DIRECTIVE -
Quote the data below word for word, omitting the pictures.

Records from a data collection
>>>

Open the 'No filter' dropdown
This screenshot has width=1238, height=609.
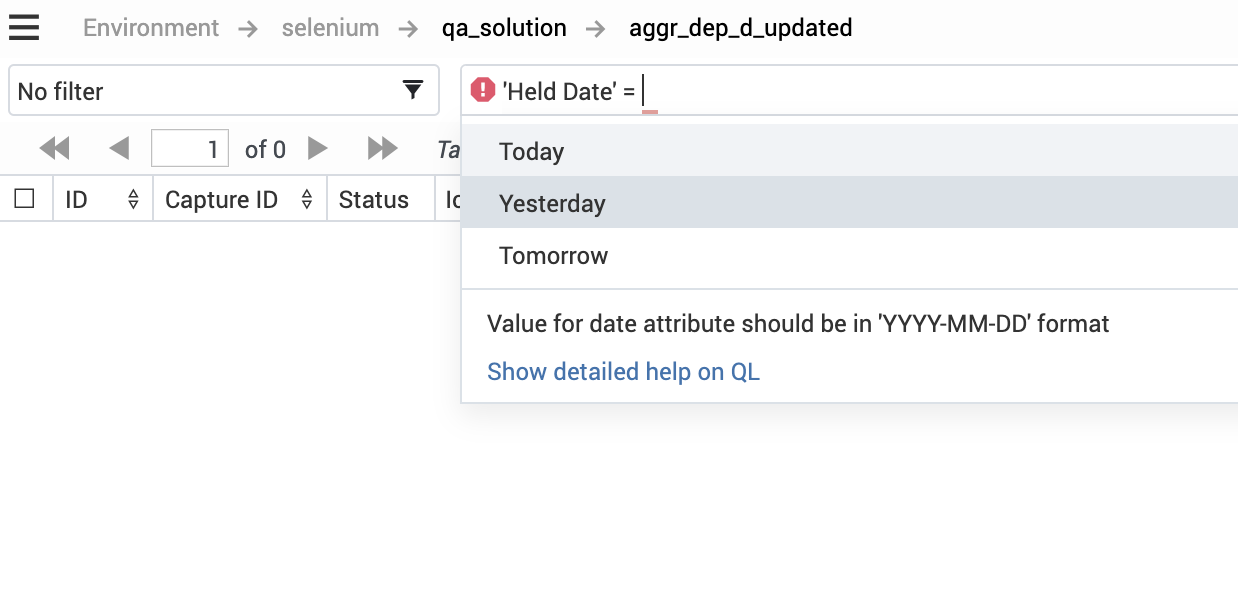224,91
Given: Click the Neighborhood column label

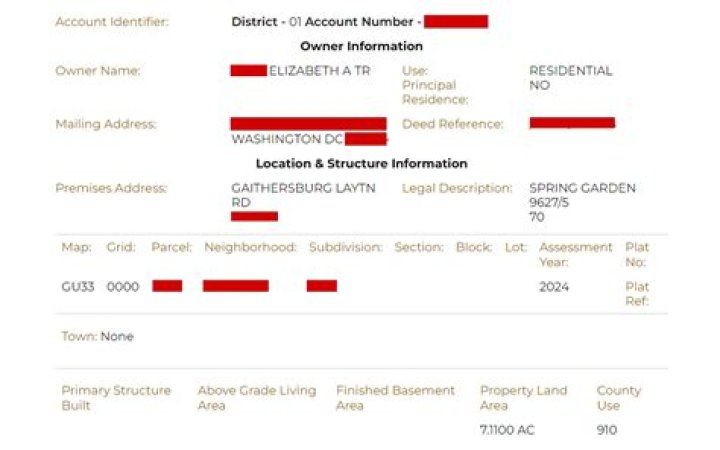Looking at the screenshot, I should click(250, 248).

<<<

OUTPUT FOR THIS TASK -
Open the 'No filter' dropdown
This screenshot has width=1238, height=609.
224,91
Given: Click the Neighborhood column label

Looking at the screenshot, I should click(250, 248).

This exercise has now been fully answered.